#### RECORDS FOR THIS EXERCISE:
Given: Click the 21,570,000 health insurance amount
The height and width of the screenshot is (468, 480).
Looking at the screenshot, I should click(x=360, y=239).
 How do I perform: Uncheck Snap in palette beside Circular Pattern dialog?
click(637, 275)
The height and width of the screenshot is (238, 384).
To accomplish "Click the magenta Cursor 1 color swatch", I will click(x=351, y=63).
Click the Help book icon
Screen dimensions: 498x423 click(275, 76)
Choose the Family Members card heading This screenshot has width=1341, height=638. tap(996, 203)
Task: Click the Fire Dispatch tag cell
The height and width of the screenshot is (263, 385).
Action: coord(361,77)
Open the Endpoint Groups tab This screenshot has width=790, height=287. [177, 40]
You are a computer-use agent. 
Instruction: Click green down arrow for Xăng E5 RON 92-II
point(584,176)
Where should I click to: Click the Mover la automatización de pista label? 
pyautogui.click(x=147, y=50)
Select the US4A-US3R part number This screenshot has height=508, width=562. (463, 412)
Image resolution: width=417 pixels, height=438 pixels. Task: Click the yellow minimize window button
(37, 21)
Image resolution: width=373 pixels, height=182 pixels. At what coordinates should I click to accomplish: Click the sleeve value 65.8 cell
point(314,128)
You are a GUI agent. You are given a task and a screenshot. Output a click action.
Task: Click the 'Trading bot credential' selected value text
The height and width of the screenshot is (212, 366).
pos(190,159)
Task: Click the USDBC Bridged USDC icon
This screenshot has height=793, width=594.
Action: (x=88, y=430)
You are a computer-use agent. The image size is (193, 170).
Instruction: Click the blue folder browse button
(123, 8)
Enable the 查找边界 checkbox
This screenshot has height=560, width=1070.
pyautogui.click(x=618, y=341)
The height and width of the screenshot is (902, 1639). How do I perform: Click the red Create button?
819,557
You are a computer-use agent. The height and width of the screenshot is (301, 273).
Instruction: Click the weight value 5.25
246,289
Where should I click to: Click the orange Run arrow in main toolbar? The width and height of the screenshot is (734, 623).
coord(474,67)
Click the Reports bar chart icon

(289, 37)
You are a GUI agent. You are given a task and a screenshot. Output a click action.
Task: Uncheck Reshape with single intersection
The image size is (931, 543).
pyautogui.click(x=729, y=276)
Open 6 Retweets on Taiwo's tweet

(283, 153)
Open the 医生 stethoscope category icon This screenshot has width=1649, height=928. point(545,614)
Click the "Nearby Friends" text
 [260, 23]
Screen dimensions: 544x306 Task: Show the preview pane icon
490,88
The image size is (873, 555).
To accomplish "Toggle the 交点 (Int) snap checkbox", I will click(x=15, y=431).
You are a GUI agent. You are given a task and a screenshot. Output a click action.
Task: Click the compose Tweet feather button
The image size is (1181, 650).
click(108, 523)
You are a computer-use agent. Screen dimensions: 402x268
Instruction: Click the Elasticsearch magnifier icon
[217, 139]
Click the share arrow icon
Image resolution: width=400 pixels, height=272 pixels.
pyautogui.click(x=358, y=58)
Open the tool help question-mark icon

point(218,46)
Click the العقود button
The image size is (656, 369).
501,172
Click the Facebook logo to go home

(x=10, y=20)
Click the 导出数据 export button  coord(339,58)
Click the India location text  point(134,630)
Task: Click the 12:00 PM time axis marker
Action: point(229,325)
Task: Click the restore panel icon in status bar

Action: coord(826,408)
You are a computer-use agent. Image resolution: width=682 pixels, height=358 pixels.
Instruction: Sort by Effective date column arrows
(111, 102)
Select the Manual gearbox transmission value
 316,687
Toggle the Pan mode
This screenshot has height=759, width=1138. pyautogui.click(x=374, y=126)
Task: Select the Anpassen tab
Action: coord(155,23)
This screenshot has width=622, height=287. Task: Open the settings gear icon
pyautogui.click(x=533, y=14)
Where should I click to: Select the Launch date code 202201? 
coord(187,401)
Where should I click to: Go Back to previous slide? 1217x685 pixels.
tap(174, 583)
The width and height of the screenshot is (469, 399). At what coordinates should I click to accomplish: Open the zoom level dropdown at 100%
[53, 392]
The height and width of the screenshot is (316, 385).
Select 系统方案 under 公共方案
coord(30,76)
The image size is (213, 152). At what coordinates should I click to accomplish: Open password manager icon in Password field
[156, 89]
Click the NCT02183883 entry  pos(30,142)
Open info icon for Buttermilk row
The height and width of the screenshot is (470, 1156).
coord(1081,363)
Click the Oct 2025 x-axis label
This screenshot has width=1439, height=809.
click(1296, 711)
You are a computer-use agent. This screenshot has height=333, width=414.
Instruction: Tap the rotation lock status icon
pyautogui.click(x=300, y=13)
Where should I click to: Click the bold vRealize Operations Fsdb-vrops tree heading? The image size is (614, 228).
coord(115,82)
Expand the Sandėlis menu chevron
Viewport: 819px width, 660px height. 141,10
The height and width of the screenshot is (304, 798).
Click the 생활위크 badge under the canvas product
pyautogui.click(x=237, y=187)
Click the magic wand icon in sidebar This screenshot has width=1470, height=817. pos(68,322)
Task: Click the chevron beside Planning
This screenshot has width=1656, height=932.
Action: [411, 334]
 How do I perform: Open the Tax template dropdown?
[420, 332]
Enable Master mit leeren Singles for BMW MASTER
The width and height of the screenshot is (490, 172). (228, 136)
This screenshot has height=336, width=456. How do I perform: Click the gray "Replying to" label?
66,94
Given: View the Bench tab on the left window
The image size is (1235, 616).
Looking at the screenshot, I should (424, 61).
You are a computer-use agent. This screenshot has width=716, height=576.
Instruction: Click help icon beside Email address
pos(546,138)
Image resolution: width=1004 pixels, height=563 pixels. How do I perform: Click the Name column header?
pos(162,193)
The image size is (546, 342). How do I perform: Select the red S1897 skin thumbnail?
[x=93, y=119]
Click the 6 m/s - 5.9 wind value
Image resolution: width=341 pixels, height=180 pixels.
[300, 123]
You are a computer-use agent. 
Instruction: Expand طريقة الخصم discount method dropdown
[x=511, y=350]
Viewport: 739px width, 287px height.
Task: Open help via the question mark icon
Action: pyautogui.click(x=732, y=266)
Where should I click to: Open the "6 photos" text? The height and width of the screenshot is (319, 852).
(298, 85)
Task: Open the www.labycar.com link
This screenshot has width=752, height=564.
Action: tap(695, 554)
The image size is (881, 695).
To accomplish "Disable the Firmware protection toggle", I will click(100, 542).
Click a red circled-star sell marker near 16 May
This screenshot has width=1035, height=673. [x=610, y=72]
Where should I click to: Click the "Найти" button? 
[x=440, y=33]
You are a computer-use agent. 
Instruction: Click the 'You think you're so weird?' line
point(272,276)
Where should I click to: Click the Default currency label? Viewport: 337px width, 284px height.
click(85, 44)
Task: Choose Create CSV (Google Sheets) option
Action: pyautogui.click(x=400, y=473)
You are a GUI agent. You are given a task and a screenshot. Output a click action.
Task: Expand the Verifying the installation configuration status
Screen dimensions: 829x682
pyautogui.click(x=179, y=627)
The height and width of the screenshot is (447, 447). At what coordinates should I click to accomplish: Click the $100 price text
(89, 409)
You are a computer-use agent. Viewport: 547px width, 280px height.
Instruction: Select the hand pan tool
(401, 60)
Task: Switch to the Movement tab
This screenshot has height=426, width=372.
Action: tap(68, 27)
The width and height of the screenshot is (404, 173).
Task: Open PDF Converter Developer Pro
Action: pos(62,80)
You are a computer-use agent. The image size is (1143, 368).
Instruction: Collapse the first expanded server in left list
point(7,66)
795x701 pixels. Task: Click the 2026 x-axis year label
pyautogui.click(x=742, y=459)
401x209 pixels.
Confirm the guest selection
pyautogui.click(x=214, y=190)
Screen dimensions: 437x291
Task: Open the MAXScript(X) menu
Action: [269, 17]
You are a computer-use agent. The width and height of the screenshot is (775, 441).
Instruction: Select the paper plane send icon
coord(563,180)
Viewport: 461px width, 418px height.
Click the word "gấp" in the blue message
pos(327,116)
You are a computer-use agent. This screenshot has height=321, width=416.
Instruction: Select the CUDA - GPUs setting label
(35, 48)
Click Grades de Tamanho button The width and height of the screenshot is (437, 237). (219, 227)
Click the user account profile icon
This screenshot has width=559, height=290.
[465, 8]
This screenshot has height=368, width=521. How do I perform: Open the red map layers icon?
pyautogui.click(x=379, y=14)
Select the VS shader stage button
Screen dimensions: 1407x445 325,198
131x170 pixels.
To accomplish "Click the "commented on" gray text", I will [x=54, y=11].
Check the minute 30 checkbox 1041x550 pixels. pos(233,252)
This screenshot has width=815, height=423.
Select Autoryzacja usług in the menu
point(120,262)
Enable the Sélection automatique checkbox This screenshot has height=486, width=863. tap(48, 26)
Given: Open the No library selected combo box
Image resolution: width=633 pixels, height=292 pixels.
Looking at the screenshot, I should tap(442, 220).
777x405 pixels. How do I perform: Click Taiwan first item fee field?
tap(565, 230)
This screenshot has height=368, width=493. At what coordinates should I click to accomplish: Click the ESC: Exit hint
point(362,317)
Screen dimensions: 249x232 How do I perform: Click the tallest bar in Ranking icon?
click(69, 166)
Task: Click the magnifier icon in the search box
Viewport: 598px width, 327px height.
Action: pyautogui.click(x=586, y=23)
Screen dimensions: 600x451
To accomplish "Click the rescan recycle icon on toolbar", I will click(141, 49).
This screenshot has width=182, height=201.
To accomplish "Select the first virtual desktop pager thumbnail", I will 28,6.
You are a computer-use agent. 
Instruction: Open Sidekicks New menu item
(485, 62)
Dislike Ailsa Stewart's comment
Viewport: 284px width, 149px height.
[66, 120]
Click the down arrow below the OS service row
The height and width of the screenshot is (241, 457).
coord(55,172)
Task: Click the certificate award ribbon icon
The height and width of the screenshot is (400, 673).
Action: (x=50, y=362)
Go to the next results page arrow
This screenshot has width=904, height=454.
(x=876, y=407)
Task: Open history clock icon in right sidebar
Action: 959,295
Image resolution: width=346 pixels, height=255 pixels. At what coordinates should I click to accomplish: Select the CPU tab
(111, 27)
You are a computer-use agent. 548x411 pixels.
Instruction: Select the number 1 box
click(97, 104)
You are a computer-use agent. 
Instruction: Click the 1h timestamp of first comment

#### ASSIGNMENT:
Copy out, from the listing above, every line that contains the string "selected".

#### RESULT OF THE TASK:
Task: Click the 'Trading bot credential' selected value text
Given: Open the No library selected combo box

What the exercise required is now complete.